▶ **TASK INSTRUCTIONS**
1: Summarize the biographical excerpt about Pack in two sentences.
2: Write a continuation of the biographical excerpt about Pack, starting right after its final sentence.

Born on 29 November 1682, was son of John Pack of Stoke Ash, High Sheriff of Suffolk cin 1697. His mother was daughter and coheiress of Robert Richardson of Tudhoe, County Durham. He was admitted in 1693 to Merchant Taylors' School, London. On 18 June 1697 he matriculated as a fellow-commoner at St John's College, Oxford, and stayed there for two years, when he left without taking his degree. As his father intended him for the law, he became in 1698 a student of the Middle Temple, and, after eight terms standing, was called to the bar; but he joined the army.

Pack's first command was in March 1705, when he was promoted to the head of a company of foot. His regiment served with Marshal Staremberg in November 1710 at the battle of Villa Viciosa, where his bravery attracted the notice of John Campbell, 2nd Duke of Argyll, who advanced him to the post of major, and became his friend. Pack's subsequent movements are known from his poems. He was at Mombris in Catalonia in October 1709, when he addressed some lines to John Creed of Oundle in Northamptonshire, and during the winter of 1712–13 he was writing to the Campbells from Minorca. In June 1714 he was at Ipswich, and in the following August was living at Stoke Ash.

Pack had returned to London by 1719, and was living in Jermyn Street, St. James's, but by 1722 he was at Bury St Edmunds in Suffolk. There he remained for some years, and in the spring of 1724 was dangerously ill, but recovered under the care of Dr. Richard Mead. Early in 1725 he moved to Exeter, but he followed Colonel Montagu's regiment, in which he was then a major, when it was ordered to Aberdeen. He died at Aberdeen in September 1728.

▶ **ENTRIES SHOWN**

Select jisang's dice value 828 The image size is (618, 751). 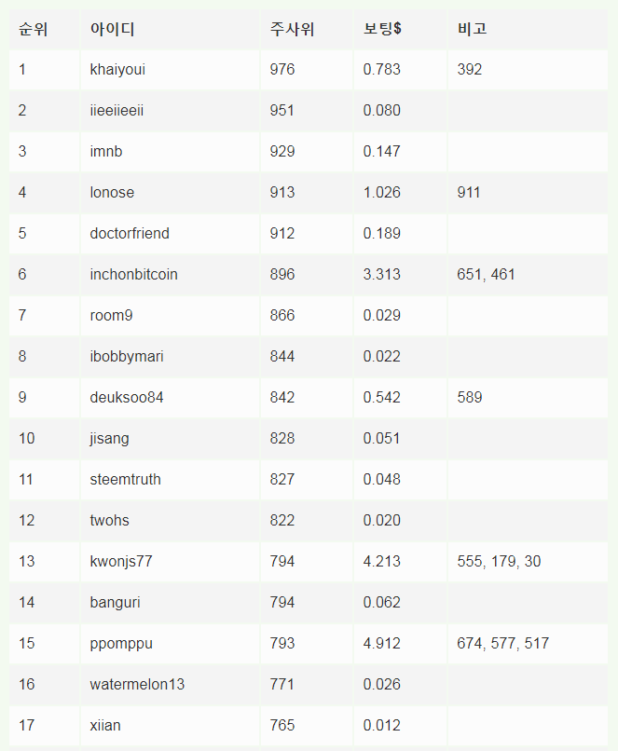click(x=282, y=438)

--

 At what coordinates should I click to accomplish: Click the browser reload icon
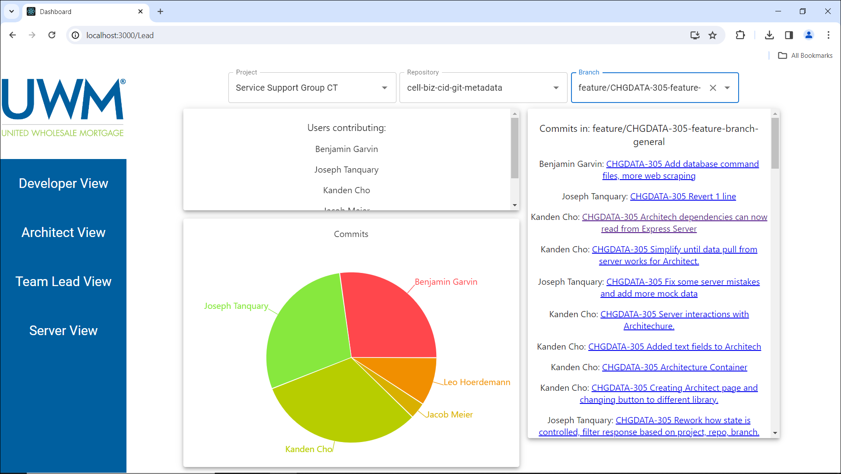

▶ **RESPONSES TO THE EXERCISE**
1: Pack, born on 29 November 1682 as son of a High Sheriff of Suffolk, attended Merchant Taylors' School, St John's College, Oxford (leaving without a degree), and the Middle Temple, and was called to the bar but joined the army. He was given command of a company of foot in 1705, was made major by the Duke of Argyll after showing bravery at Villa Viciosa in 1710, served in Catalonia and Minorca, later lived in London, Bury St Edmunds and Exeter, and died at Aberdeen in September 1728.

2:
Works

Edmund Curll printed for Pack in 1719 The Life of T. P. Atticus, with remarks, translated from the Latin of Cornelius Nepos; and in 1735 there appeared The Lives of T. P. Atticus, Miltiades, and Cimon, with remarks,

When Curll issued in 1725 a volume called Miscellanies in Verse and Prose, written by the Right Honourable Joseph Addison, he added to it an essay on the Roman elegiac poets, by Pack, which seems to have originally appeared in 1721. The English essay was by him, but the translation into Latin was by another hand. Many versions from the Latin poets were included in the Miscellanies of Pack: translations from Tibullus and Propertius, and imitations of Horace and Virgil, with poetic epistles to his friends. It also contains prose ‘essays in two letters to Captain David Campbell. The second edition of the Miscellanies is dated in 1719, and included more translations, the prologue to George Sewell's Tragedy of Sir Walter Raleigh, and the life of William Wycherley (prefixed in 1728 to an edition of the Posthumous Works of Wm. Wycherley).

Curll in 1725 issued Pack's New Collection of Miscellanies in Prose and Verse, to which are prefixed An Elegiac Epistle to Major Pack, signed W. Bond, Bury St. Edmunds, 1725, and shorter pieces by various hands. It included a letter from John Dennis on Wycherley, which was inserted in the first volume of the ‘Letters of John Dennis,’ 1721. Both sets of Miscellanies were printed at Dublin in 1726, and there appeared in London in 1729 a posthumous volume of The whole Works of Major R. Pack.

In March 1719 Curll advertised a poem by Pack, entitled Morning; and he printed in 1720 a tale called Religion and Philosophy, with five other pieces. Pack's prologue to Sewell's Tragedy of Sir Walter Raleigh, and his epilogue to Thomas Southerne's Spartan Dame, were admired. Lines to Pack by Sewell are in Sewell's New Collection (1720), in his Poems (1719), and his Posthumous Works (1728). Two of Pack's poems are in Robert Southey's Specimens of the Later English Poets (i. 266–70).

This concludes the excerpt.